(Task material)
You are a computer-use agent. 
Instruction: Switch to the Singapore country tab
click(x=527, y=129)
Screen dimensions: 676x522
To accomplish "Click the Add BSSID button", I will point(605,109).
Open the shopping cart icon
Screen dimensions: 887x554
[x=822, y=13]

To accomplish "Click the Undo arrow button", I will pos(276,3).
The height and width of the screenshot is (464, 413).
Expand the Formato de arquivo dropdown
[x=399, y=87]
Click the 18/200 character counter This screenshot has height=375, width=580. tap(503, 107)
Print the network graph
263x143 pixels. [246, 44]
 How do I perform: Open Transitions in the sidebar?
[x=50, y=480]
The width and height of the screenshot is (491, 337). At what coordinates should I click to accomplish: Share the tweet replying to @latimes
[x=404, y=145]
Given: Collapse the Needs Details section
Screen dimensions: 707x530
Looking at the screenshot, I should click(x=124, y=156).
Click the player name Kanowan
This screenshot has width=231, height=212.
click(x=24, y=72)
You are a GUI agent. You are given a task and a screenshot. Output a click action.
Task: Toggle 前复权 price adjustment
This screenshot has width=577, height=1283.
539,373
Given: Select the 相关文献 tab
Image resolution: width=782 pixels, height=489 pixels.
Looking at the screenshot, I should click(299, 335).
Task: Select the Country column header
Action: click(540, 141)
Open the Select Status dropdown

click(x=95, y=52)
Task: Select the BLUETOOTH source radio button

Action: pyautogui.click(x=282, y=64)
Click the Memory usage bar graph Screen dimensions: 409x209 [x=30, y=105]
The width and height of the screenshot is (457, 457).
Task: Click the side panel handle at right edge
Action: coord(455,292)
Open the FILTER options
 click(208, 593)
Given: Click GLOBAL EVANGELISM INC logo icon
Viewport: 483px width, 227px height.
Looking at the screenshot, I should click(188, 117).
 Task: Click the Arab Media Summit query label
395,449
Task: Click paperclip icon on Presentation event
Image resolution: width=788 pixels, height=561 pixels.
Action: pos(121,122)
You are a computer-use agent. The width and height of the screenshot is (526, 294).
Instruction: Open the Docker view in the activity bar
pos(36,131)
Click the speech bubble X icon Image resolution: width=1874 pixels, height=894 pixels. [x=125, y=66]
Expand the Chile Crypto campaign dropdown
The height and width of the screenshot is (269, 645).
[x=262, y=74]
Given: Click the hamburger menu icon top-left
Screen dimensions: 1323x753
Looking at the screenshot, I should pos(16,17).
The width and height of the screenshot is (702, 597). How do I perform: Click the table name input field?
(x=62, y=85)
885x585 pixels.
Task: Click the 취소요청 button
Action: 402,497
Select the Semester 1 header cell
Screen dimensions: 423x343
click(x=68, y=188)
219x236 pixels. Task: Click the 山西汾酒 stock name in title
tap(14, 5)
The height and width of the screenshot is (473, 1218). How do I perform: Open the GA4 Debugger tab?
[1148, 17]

(Task instructions) Reproduce exactly, and only, the part of the listing above that begins at the line with "Click the Memory" and goes on through the line with "Given: Click GLOBAL EVANGELISM INC logo icon".

(Expected answer)
Click the Memory usage bar graph Screen dimensions: 409x209 [x=30, y=105]
The width and height of the screenshot is (457, 457).
Task: Click the side panel handle at right edge
Action: coord(455,292)
Open the FILTER options
 click(208, 593)
Given: Click GLOBAL EVANGELISM INC logo icon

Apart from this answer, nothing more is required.